Bau einer Tastenmechanik für den FT-817
© Roman Beyer, 04072007



Ich besitze zwei elektronische Morsetasten. Beide sind aber für den Portabelbetrieb nicht besonders gut geeignet. Die eine Taste läuft nur auf Netzspannung und die Andere ist einfach zu schwer. Da der FT-817 schon eine interne Tastenelektronik hat, habe ich mir kurzerhand eine kleine "Tastenmechanik" zusammengeschustert>>>

Man nehme, so man hat...


... zwei Lüfter 40 x 40mm.

Ich verwendete ein Modell mit 12 und eines mit 20mm Tiefe.



Die Lüfterräder werden abgezogen und
der Anker entfernt.

Das sieht dann so aus...


An zwei gegenüber liegenden Seiten werden mit dem
Cuttermesser zwei kleine Aussparungen reingeschnitzt,
die etwas tiefer sind als das eigentliche Lüfterrad.

Nun schlachten wir ein stabiles Relais aus.



Wir brauchen die dicken Kontakte.


Perfekt.


Die Kontakte werden wie abgebildet zusammen-
geschraubt und auf eine kleine Weißblechscheibe
aufgelötet. Diese wird auf dem Lüfterrad des
dickeren Lüfters mit Sekundenkleber festgepappt.
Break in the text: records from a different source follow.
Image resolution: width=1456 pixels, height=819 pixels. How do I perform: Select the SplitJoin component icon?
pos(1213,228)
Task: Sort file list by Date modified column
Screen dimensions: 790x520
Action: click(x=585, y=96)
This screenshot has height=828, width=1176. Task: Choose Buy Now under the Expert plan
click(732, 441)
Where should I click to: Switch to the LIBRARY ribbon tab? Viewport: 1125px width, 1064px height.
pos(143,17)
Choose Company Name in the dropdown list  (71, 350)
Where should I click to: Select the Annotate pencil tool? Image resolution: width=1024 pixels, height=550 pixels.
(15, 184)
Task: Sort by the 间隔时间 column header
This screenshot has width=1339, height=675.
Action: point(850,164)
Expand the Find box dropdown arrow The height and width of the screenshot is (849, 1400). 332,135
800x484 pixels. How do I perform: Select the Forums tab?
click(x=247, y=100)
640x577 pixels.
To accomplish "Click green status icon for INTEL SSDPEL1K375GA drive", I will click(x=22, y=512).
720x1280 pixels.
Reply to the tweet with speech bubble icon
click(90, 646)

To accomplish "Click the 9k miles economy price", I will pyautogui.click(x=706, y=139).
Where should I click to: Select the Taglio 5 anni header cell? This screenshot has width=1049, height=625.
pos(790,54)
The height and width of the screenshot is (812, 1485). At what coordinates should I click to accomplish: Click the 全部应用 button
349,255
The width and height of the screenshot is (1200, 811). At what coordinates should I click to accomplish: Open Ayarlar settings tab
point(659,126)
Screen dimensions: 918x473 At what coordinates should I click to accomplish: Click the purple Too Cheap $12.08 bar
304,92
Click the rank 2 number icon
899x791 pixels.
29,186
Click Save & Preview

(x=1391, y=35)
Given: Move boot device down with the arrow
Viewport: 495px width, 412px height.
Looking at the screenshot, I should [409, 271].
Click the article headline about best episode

Die Mittellage wird mit zwei Lötösen und einer
Zugfeder mit kleinen Haken hergestellt. Justieren
kann man dieses Gebilde, indem man die Feder
mit einer Pinzette hochhebt und jeweils um eine
Windung nach links oder rechts versetzt.


Die Kontakte links und rechts werden einfach mit
versilbertem Kupferdraht hergestellt. Zur Feinjustage
werden die Drahtenden einfach etwas gebogen.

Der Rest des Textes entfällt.